* **Task requirements**: Where a line contains "Click the competition or team search field", begin there and restate word for word every line to the end of the entries below, pictures excluded.

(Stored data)
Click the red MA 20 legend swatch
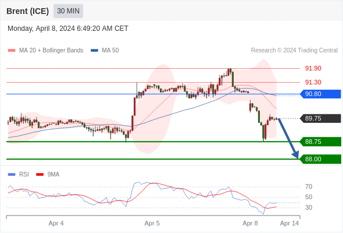Viewport: 343px width, 233px height. (12, 51)
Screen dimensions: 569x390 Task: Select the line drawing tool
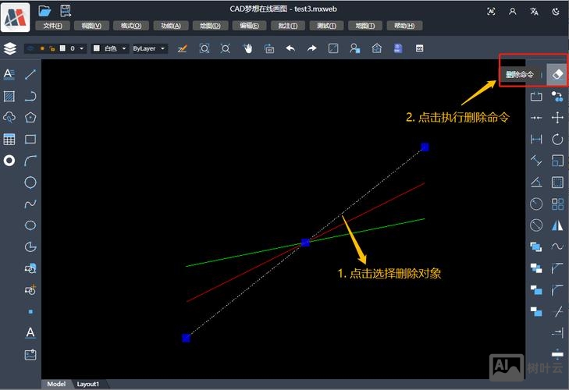point(30,75)
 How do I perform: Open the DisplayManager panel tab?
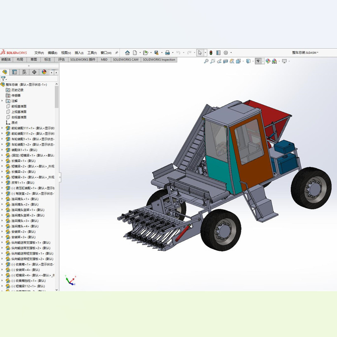click(43, 72)
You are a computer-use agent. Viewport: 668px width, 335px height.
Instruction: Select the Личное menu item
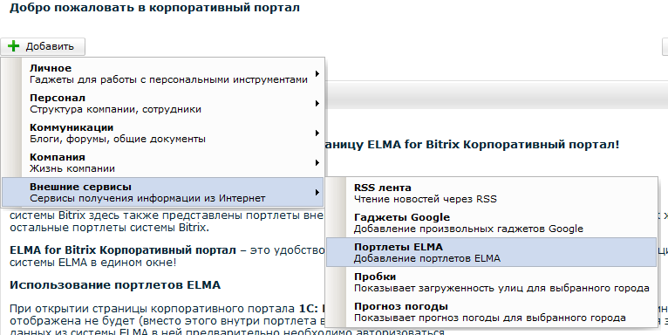pyautogui.click(x=163, y=74)
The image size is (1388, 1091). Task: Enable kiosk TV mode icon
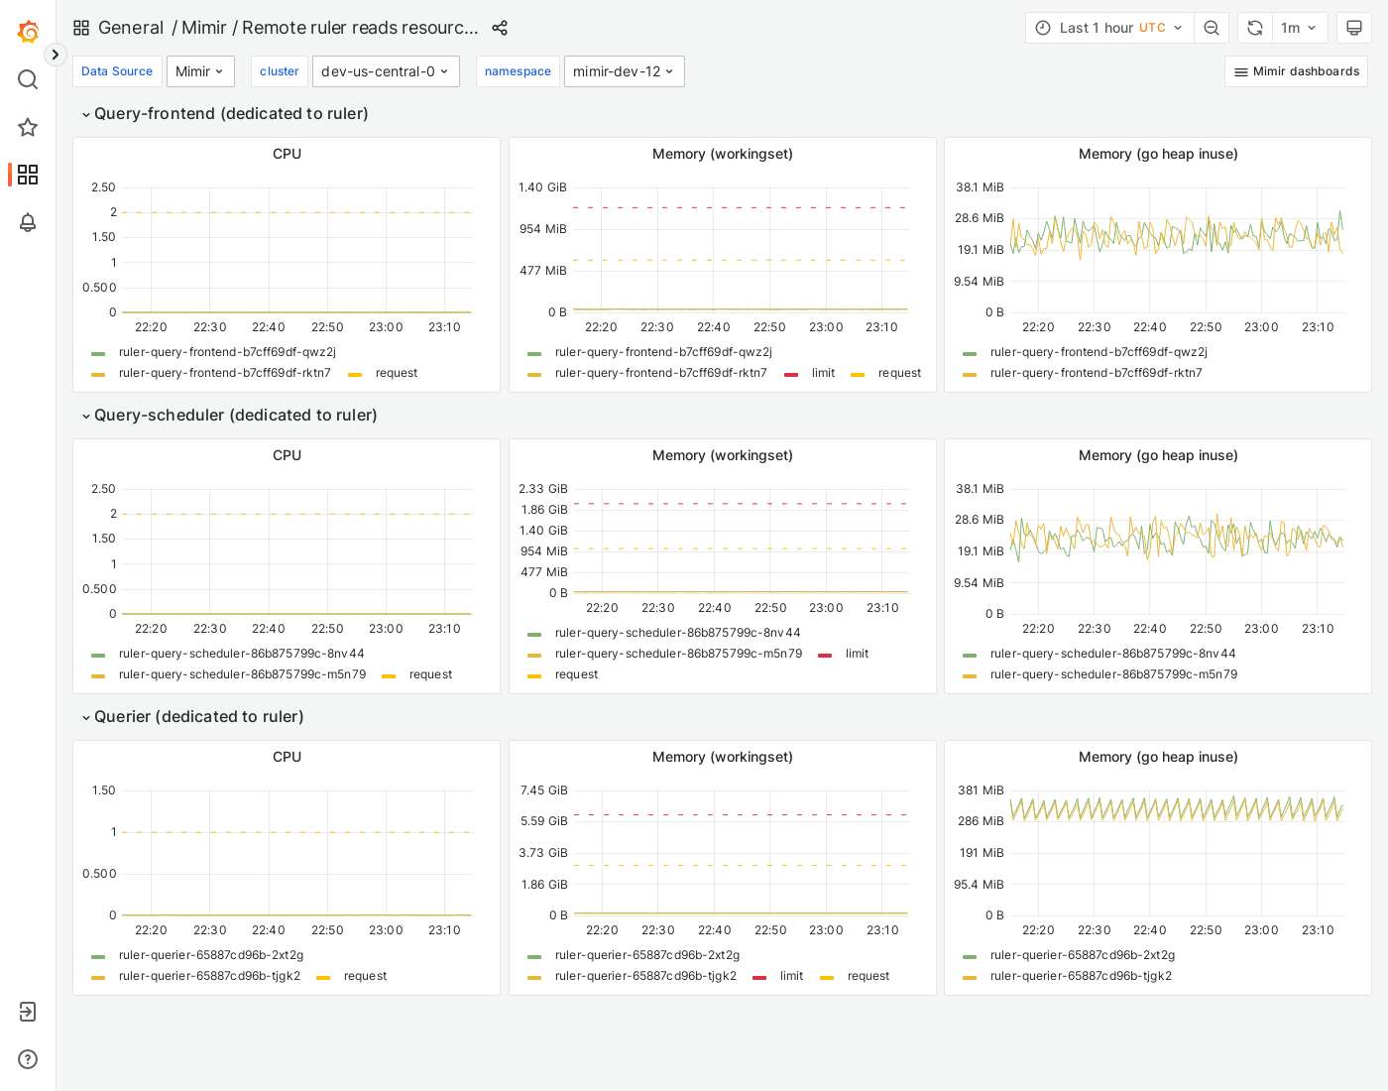pyautogui.click(x=1354, y=28)
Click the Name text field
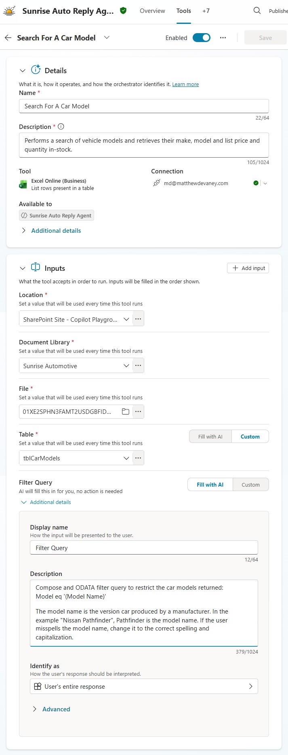 [x=144, y=106]

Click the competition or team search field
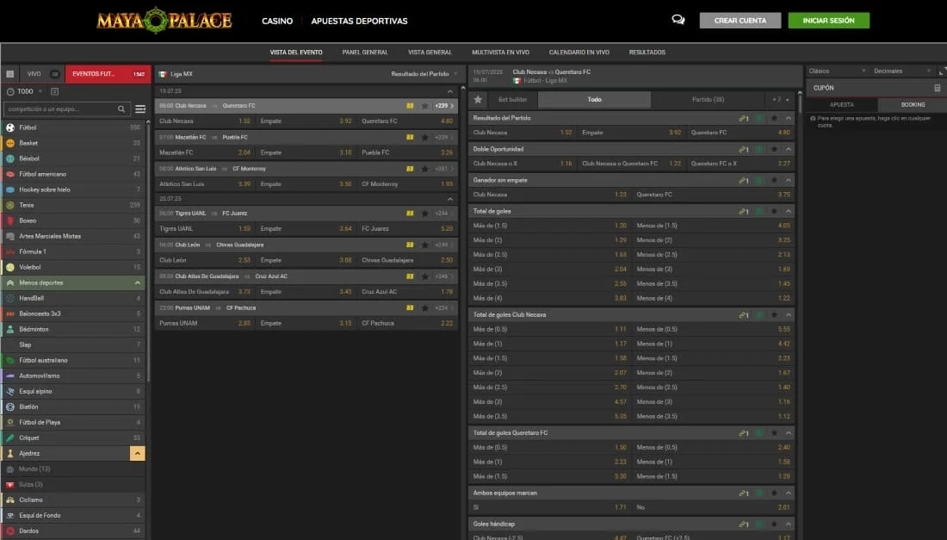point(60,109)
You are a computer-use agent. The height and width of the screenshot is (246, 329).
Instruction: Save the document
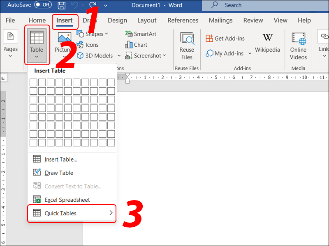tap(61, 5)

* **Exercise response**:
Click the competition or team search field
point(60,109)
You are a computer-use agent. The height and width of the screenshot is (246, 329).
Instruction: Save the document
tap(61, 5)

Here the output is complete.